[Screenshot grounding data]

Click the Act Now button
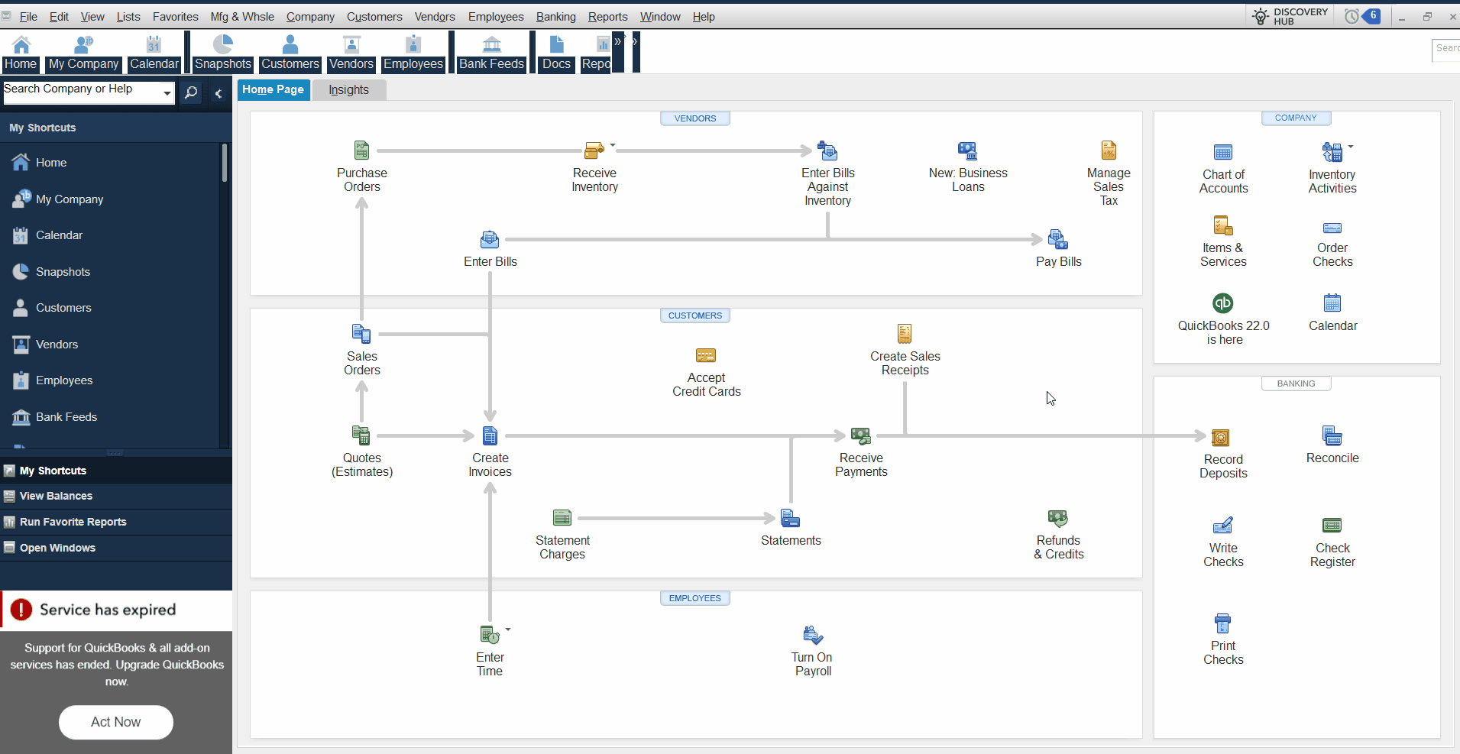This screenshot has height=754, width=1460. 116,722
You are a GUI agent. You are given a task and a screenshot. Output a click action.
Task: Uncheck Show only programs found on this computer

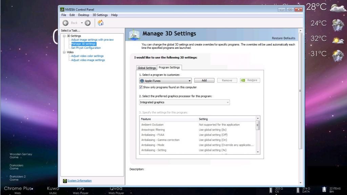click(x=141, y=87)
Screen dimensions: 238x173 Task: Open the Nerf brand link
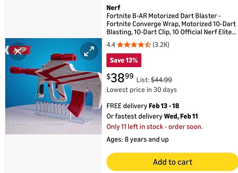click(x=114, y=8)
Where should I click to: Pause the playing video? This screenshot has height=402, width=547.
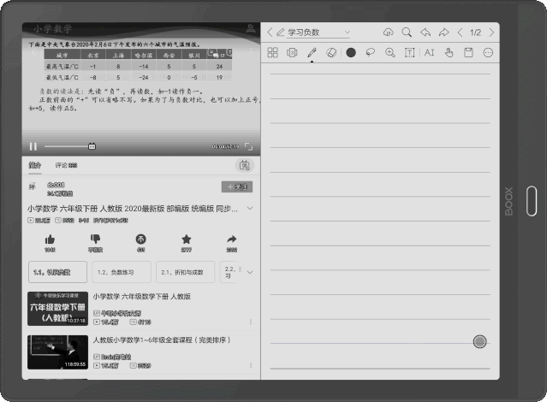click(x=33, y=146)
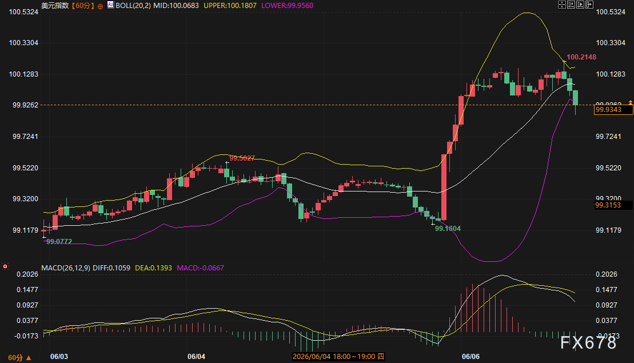Click the MID:100.0683 band value
This screenshot has width=634, height=363.
click(x=176, y=6)
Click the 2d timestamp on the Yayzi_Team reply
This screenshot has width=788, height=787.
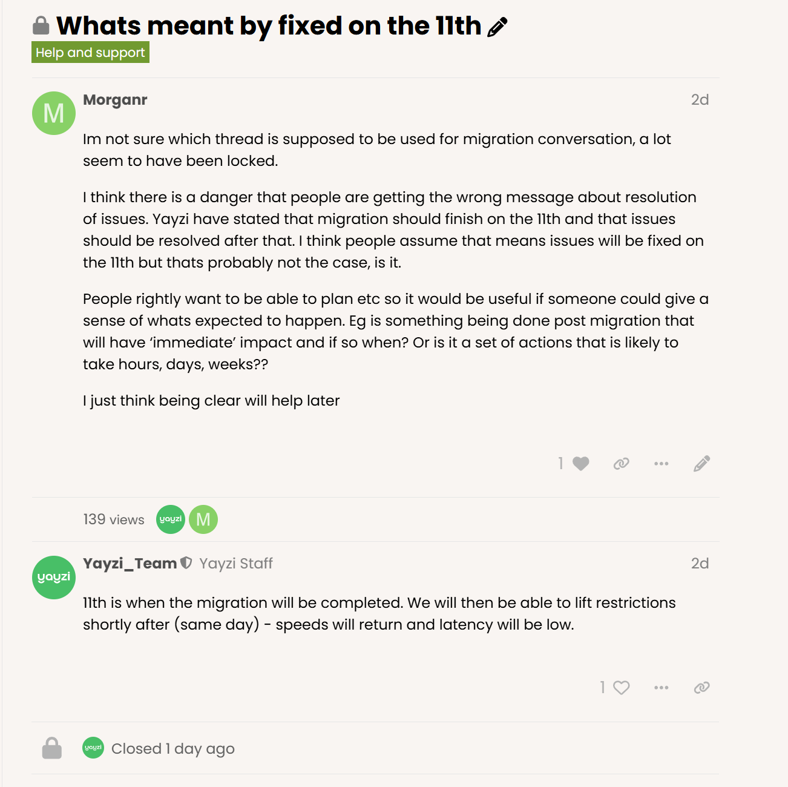pos(700,564)
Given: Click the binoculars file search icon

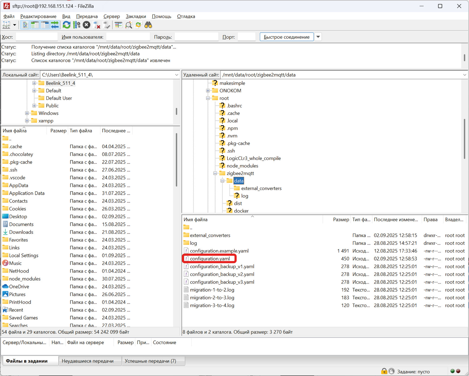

Directions: Set down the lines from the one containing "Screen dimensions: 238x173" through the last line of the records above, both included, exactly as they appear and with no other text. Pictures should not be set down.

Solution to the problem:
Screen dimensions: 238x173 Task: Open the Nerf brand link
click(x=114, y=8)
Where should I click to: Pause the playing video? This screenshot has height=402, width=547.
click(x=33, y=146)
Click the MID:100.0683 band value
This screenshot has width=634, height=363.
click(x=176, y=6)
Click the 2d timestamp on the Yayzi_Team reply
This screenshot has width=788, height=787.
pos(700,564)
Given: Click the binoculars file search icon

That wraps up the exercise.